一次試験のライティングは、200~240単語の英作文です。その回によって問題は様々ですが、国際問題や社会問題が多く取り上げられている印象です。私が受験した2020年度第3回のトピックは、

Agree or disagree: Globalization is a positive force in today's world

という、比較的オーソドックスなものでした。

 

ライティングは、内容・構成・語い・文法の4項目がそれぞれ8点満点で採点され、英検CSEスコアへと換算されます。
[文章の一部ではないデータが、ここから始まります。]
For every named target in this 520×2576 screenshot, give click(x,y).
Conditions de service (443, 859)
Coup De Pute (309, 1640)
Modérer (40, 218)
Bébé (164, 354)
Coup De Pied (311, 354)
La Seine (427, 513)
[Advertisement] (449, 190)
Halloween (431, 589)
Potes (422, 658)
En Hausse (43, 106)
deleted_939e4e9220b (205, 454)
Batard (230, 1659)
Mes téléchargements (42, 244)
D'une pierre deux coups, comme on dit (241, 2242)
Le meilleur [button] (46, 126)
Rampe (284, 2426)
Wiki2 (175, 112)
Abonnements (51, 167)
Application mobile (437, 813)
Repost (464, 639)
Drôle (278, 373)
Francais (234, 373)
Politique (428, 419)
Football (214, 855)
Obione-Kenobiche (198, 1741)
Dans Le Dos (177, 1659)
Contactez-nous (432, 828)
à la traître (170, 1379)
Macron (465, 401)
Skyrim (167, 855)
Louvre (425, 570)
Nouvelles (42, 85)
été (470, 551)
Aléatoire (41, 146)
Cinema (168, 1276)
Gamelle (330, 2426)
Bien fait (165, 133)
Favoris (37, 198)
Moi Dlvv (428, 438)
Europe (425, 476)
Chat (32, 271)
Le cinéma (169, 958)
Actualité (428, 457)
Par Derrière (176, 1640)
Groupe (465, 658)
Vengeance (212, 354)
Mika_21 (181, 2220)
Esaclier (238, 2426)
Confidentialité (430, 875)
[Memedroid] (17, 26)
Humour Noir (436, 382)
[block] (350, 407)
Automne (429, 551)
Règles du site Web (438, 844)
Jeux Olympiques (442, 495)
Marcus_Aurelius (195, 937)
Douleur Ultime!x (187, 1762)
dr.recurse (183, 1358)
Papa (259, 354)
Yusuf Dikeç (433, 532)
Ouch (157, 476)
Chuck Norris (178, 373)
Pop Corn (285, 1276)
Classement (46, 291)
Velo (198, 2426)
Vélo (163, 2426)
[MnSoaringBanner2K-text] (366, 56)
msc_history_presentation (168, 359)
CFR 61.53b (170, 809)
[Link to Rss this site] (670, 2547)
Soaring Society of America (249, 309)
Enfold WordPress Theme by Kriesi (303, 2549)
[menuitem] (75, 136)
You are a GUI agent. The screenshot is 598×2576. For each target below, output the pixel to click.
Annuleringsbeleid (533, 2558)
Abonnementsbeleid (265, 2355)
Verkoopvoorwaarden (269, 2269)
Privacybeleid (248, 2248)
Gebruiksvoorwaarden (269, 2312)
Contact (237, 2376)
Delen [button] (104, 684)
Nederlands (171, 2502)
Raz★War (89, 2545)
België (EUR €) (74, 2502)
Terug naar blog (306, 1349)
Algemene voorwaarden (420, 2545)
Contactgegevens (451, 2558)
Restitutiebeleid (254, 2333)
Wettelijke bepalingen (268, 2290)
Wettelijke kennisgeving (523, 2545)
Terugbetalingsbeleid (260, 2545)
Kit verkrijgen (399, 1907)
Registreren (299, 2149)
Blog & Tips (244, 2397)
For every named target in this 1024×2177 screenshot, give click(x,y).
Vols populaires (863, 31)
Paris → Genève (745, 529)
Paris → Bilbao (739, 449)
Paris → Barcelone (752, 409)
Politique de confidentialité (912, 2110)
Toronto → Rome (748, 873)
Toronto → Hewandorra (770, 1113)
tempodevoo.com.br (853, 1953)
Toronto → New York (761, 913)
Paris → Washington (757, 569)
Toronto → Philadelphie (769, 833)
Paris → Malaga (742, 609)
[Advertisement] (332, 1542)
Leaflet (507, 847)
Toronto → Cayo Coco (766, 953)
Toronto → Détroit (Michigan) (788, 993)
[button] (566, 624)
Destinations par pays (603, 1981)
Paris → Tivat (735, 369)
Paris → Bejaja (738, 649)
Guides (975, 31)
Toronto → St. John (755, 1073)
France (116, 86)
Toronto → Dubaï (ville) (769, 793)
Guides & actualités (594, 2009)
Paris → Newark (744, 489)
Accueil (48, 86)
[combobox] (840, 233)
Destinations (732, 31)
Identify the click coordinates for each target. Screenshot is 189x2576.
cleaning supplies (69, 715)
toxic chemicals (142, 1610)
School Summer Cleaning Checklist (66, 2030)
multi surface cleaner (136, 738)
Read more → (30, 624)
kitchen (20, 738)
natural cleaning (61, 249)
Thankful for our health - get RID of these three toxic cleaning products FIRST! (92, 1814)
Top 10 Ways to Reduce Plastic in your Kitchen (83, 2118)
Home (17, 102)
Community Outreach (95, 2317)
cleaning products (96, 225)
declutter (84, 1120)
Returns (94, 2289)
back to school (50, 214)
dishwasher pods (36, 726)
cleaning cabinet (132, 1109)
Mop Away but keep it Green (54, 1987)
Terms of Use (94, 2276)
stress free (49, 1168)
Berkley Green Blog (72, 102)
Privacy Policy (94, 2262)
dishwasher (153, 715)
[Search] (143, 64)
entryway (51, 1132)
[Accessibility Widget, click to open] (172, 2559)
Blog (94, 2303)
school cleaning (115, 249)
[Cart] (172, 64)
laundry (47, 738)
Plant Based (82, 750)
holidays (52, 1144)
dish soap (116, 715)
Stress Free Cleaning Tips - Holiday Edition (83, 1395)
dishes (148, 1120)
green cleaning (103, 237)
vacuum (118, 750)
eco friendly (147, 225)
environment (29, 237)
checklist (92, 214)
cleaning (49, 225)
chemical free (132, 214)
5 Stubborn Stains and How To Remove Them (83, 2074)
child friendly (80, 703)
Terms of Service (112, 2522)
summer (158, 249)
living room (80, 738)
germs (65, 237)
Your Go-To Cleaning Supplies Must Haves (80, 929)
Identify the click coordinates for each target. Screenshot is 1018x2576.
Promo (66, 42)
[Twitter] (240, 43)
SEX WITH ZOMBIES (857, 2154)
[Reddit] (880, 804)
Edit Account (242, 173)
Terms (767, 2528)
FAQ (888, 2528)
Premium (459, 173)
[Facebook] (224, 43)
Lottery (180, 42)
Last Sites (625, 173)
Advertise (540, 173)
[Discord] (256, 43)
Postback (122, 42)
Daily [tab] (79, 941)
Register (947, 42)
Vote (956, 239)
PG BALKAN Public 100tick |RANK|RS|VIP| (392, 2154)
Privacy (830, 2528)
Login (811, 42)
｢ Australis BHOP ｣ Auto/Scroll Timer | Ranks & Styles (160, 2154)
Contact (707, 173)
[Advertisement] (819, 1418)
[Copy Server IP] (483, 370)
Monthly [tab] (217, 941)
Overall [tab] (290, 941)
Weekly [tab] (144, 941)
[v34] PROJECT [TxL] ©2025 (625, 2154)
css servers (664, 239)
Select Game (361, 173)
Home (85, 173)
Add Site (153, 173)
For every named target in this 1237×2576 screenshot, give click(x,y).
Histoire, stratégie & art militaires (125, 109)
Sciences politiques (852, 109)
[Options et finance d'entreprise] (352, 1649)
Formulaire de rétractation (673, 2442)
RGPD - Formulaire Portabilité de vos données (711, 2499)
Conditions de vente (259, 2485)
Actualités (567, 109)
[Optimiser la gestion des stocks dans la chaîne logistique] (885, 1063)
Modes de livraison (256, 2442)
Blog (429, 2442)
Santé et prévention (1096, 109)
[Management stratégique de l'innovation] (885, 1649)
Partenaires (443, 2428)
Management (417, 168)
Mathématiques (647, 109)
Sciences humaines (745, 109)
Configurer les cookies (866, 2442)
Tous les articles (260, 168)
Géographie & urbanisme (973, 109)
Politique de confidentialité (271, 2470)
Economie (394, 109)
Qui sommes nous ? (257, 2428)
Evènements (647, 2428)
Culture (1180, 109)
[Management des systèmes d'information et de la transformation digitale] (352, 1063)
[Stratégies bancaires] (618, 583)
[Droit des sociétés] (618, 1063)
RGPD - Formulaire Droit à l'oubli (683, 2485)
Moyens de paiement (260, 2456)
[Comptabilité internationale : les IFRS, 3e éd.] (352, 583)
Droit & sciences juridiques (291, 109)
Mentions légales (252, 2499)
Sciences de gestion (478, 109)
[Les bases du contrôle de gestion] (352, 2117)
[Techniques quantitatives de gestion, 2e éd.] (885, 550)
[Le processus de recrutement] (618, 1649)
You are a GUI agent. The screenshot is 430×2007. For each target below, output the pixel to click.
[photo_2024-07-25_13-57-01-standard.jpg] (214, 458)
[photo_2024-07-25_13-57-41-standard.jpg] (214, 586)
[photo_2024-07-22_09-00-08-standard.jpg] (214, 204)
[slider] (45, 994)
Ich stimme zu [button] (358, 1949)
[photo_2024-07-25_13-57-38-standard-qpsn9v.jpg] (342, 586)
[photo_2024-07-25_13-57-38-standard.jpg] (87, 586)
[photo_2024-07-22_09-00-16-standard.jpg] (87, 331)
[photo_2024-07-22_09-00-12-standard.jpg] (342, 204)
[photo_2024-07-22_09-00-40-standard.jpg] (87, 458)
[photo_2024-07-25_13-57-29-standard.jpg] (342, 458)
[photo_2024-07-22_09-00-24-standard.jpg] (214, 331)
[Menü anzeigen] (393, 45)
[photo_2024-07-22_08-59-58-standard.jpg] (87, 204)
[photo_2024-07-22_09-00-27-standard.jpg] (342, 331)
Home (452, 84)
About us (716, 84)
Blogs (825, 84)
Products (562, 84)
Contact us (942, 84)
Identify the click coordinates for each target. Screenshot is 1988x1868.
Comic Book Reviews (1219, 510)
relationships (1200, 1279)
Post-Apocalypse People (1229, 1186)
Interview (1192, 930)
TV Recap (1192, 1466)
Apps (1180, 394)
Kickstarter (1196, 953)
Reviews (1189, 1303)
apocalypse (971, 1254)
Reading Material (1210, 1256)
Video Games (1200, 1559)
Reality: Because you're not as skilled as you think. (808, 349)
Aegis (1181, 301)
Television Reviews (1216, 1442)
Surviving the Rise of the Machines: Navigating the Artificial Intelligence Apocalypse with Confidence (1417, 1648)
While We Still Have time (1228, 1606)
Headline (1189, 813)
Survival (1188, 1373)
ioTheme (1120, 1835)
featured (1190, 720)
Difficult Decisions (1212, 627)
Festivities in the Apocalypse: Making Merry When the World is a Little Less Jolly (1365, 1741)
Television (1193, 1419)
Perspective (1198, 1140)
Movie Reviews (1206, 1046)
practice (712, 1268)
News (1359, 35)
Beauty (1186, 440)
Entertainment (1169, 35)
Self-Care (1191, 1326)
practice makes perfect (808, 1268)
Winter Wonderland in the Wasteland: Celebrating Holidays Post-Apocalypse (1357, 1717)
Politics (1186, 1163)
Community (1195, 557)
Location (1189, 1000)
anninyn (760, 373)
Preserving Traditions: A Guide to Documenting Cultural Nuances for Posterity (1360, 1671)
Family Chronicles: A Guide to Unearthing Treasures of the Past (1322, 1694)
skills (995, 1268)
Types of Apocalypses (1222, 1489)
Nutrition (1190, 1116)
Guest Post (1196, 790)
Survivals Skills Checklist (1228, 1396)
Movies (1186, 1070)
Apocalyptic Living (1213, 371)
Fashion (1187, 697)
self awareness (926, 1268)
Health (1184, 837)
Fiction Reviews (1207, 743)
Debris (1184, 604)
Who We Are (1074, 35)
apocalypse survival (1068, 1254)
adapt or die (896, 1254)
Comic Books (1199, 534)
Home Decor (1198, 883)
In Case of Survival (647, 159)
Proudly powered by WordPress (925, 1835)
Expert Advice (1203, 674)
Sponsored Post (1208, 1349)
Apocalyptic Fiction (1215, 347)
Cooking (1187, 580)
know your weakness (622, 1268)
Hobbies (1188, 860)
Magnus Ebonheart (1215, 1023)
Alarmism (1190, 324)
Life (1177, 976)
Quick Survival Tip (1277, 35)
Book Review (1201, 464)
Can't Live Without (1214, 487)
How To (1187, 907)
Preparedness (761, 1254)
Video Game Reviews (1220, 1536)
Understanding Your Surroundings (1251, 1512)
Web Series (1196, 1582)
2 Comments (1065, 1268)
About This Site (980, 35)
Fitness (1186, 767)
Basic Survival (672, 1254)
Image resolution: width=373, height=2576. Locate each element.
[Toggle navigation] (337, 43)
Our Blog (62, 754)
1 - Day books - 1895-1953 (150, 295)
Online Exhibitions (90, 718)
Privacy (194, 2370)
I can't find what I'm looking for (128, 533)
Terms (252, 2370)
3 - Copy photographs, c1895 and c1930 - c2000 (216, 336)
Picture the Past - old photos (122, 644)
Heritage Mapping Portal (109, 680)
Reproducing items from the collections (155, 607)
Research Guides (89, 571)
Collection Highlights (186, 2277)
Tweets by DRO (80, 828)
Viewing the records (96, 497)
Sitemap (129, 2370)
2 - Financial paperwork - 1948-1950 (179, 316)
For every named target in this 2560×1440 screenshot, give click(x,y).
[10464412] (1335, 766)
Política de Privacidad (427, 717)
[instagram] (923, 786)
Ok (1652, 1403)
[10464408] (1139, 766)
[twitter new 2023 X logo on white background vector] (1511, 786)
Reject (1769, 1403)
以下が、私のライティングの得点と英検CSEスコアです。

 

  内容: 5点/8点

  構成: 7点/8点

  語い: 6点/8点

  文法: 7点/8点

  技能別得点数: 25点/32点

  英検CSEスコア: 675点/850点満点

 

リーディング+ライティングの試験時間100分間のうち、ライティングに最低25分は残しておくことが望ましいです。私もそのタイムスケジュールで練習を重ねていたのですが、長文読解に時間がかかり、ライティングに15分しか割くことができませんでした。英検準1級ではかなり時間が余り、問題用紙にライティングで記載した内容を書き写す余裕すらありましたが、英検1級は本当にギリギリでした。

 

再現答案を書く時間がなかったため、どのような内容のエッセイを書いたのかあまり覚えていないのですが、私の問題用紙の余白には、「No、①Pandemic→rapidly、②Forgetting nationalism、③Blindly accept」というメモ書きが残されていました。おそらく、disagreeの結論をとり、①グローバリゼーション下では今回のようなパンデミックが瞬く間に世界中へ広がってしまう、②愛国心を失ってしまう、③他国がやっていることを盲目的に真似してしまう、という3つの理由付けを挙げたのでしょう。

 

一見それっぽいことを書いているようにも思えますが、採点結果を見てわかる通り、内容が8点満点中5点と、あまり伸びていません。おそらく、私のエッセイは出題趣旨から少し外れていたのでしょう。出題者の意図に沿った答案を書く…司法試験受験生時代に一番心掛けていたことでしたが、今回は明後日の方向に行ってしまいました。一方、構成は8点満点中7点と高得点でした。問題文で与えられた条件を守り、順序良く書けば、しっかりと評価されるのでしょう。

 

■おわりに

私のリーディング・リスニング・ライティングの英検CSEスコアは下の図の通り。合格基準のスコアが2028であるのに対して、私のスコアは2033と、本当にギリギリでの合格でした。どこかであと1問落としていれば不合格だったのです。

 

一次試験合格の目安は素点で7割と言われています。私の正答数はリーディングとリスニングで48問(68問中)でちょうど7割だったため、ライティングで大崩れしなければ合格するラインでした。数字的にはボーダーなのですが、ドキドキしながらも、「まぁ合格しているだろう。」と思っていました。「あの司法試験に合格したのだから、よほどの試験じゃなければ落ちないだろう…。」と根拠のない自信があったのです。結果的にギリギリではありましたが、一発で一次試験を突破できてよかったです。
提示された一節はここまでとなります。